• [PROBLEM STATEMENT]
Put the items from the start through the line containing "reply-count: 2 is", inclusive, into a two-column CSV with the headers instruction and response, one row per item. Enclose each item's text and its answer in quotation marks as single fields, and replace line breaks with spaces.

• [SUPPLIED MATERIAL]
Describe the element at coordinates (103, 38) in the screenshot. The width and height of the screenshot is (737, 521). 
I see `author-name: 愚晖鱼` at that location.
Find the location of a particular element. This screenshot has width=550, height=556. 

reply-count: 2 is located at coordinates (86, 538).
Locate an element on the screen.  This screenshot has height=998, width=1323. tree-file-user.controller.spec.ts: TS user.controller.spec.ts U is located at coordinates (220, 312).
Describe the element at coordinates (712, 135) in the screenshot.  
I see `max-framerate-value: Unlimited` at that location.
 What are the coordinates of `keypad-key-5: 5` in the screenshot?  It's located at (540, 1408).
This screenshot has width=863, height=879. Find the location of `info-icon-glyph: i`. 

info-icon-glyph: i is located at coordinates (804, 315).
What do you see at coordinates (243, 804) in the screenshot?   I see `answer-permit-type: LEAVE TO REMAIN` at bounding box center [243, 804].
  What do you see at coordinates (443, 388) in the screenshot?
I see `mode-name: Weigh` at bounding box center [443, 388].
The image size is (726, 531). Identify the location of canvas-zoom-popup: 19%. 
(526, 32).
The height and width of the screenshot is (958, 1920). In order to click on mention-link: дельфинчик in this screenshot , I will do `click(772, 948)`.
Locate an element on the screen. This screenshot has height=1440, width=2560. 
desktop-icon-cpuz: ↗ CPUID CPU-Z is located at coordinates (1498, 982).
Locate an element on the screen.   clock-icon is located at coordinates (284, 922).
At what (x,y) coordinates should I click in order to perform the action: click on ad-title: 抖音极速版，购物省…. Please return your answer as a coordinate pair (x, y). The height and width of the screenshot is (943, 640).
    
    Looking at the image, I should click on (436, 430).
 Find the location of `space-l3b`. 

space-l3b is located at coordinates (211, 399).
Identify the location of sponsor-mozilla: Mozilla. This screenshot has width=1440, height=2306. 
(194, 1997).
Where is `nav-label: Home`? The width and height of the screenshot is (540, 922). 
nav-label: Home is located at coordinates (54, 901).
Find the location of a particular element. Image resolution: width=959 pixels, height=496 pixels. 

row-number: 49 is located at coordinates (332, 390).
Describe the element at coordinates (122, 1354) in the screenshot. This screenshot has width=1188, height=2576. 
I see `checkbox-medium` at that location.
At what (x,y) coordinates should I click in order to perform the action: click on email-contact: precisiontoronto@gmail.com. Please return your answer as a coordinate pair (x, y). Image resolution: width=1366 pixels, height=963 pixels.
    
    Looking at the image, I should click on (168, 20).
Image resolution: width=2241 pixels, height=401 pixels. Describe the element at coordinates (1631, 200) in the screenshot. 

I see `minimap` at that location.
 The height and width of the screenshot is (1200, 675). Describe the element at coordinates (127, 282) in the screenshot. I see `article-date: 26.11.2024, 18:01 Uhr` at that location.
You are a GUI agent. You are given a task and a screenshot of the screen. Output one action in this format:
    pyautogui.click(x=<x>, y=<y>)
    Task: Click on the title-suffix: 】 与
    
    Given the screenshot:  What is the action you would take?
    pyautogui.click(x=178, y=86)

• [SOLUTION TO THE PROBLEM]
instruction,response
"Describe the element at coordinates (103, 38) in the screenshot. The width and height of the screenshot is (737, 521).","I see `author-name: 愚晖鱼` at that location."
"Find the location of a particular element. This screenshot has width=550, height=556.","reply-count: 2 is located at coordinates (86, 538)."